In an environment characterised by slowing growth, poor investor sentiment and NPA-strapped banks the government’s task is cut out. Dogma alone stands in the way of one recognising it. The macroeconomic strategy should now make use of fiscal policy. An occasion is presented by the budget for the year 2017-18. When private investment is skittish one would reasonably expect public investment to step in. The budget for the present year did little for aggregate demand with the fiscal deficit down and the allocation for public investment merely inching forward. With the sops announced by the prime minister in his speech on New Year’s eve there is the possibility that, in its eagerness to display commitment to fiscal consolidation, the government may cut public investment. This is not mere speculation. In the year 2015-2016 capital expenditure had ended-up at less than what had been budgeted.

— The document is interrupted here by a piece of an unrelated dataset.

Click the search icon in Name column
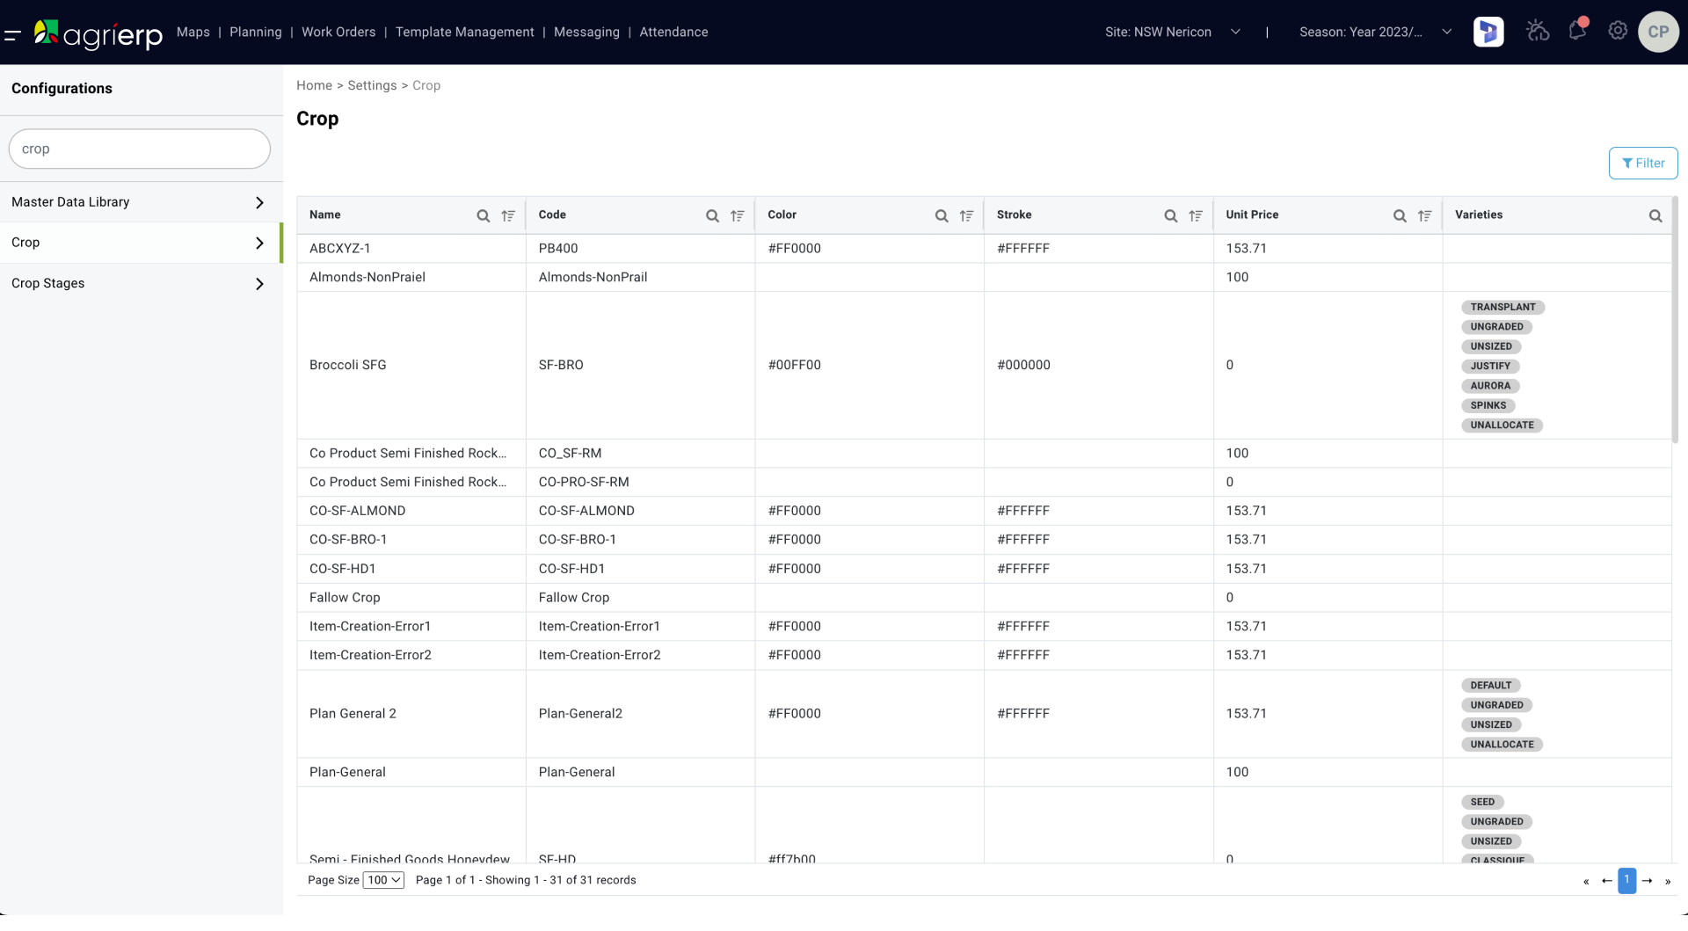 coord(483,216)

Altogether, this government appears reluctant to expand public capital even though it is in short supply in the economy. For every demonstration that India has a higher cash-to-gdp ratio compared to the rest of the world we can point to its lower level of public services, not to mention human development compared to even some of our neighbours. The government’s zeal for squeezing cash out of the system is not based on any serious economic analysis of what the economy needs right now. Moreover, the prime minister had come promising minimum government. In this vein, he should leave the decision on the use of cash to the market, as his government is happy to do in some other crucial instances. There is nothing to say that the honest citizen should leave her money with the bank rather than under the mattress so long as she pays her taxes. The state must strive for accountability, always.